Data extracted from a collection
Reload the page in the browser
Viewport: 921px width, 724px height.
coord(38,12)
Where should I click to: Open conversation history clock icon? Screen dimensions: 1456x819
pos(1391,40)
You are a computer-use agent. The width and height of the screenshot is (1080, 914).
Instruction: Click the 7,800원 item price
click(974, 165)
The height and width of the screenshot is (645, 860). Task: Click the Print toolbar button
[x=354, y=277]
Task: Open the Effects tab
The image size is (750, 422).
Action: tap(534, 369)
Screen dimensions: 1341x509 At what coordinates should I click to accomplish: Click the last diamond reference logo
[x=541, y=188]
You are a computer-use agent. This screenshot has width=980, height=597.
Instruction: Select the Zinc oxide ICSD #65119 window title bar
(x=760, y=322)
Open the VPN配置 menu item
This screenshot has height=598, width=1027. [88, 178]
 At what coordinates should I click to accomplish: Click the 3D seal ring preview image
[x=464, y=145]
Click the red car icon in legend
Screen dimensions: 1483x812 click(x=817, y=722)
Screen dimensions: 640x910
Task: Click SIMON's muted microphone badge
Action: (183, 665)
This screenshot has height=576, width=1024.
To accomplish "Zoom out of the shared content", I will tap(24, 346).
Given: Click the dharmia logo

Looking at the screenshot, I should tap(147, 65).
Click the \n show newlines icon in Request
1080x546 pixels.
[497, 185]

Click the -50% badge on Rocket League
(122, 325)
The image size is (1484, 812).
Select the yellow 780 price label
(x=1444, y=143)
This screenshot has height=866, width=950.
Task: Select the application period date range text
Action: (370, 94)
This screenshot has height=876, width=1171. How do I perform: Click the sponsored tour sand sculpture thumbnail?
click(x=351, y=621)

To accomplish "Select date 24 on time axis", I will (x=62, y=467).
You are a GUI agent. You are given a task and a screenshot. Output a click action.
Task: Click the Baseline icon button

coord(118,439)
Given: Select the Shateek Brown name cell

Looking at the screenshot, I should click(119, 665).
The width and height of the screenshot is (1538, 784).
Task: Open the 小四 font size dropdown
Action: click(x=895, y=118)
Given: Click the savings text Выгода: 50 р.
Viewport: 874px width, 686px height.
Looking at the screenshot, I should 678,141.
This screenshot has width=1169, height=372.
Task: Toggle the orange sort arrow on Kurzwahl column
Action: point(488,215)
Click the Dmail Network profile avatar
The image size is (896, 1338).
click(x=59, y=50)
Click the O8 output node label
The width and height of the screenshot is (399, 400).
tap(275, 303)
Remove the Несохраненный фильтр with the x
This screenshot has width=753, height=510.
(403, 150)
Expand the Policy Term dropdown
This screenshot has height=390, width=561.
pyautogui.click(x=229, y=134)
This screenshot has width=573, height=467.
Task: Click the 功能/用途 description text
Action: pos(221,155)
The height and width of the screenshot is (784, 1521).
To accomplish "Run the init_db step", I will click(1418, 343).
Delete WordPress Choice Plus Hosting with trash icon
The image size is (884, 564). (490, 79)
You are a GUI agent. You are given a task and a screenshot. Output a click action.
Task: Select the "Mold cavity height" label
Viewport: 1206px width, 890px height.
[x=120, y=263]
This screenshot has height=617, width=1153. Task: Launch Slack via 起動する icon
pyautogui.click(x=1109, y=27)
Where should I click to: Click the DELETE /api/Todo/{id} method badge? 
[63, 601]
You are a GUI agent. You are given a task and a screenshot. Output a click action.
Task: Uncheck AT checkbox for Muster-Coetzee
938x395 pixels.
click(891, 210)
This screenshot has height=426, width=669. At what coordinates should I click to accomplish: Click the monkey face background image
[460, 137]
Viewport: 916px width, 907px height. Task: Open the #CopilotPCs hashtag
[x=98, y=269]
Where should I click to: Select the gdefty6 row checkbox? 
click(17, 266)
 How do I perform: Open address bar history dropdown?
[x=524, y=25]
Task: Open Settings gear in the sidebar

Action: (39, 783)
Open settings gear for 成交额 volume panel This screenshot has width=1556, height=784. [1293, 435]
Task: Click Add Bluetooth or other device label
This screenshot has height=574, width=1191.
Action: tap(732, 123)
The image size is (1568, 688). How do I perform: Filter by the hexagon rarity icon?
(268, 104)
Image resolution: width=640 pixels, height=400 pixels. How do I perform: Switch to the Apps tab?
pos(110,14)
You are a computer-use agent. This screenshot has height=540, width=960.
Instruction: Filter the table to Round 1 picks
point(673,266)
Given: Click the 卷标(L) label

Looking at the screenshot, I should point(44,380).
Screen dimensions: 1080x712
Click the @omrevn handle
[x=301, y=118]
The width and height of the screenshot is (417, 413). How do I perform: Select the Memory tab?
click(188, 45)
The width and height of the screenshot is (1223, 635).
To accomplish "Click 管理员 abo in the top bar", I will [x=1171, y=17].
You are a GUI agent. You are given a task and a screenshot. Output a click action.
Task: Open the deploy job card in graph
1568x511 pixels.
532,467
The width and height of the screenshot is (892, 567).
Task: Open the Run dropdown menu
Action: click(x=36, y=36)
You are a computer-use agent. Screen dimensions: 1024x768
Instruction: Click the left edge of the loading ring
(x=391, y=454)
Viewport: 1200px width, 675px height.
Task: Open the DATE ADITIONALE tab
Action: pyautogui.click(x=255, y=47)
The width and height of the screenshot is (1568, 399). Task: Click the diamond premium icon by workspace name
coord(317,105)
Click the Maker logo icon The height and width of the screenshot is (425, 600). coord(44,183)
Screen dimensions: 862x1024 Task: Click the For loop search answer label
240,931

◆ What the task asks ◆
Return exactly what appears in the records from the line with "The width and height of the screenshot is (1568, 399)." through the final line, and nothing else.

◆ Task result ◆
The width and height of the screenshot is (1568, 399). Task: Click the diamond premium icon by workspace name
coord(317,105)
Click the Maker logo icon The height and width of the screenshot is (425, 600). coord(44,183)
Screen dimensions: 862x1024 Task: Click the For loop search answer label
240,931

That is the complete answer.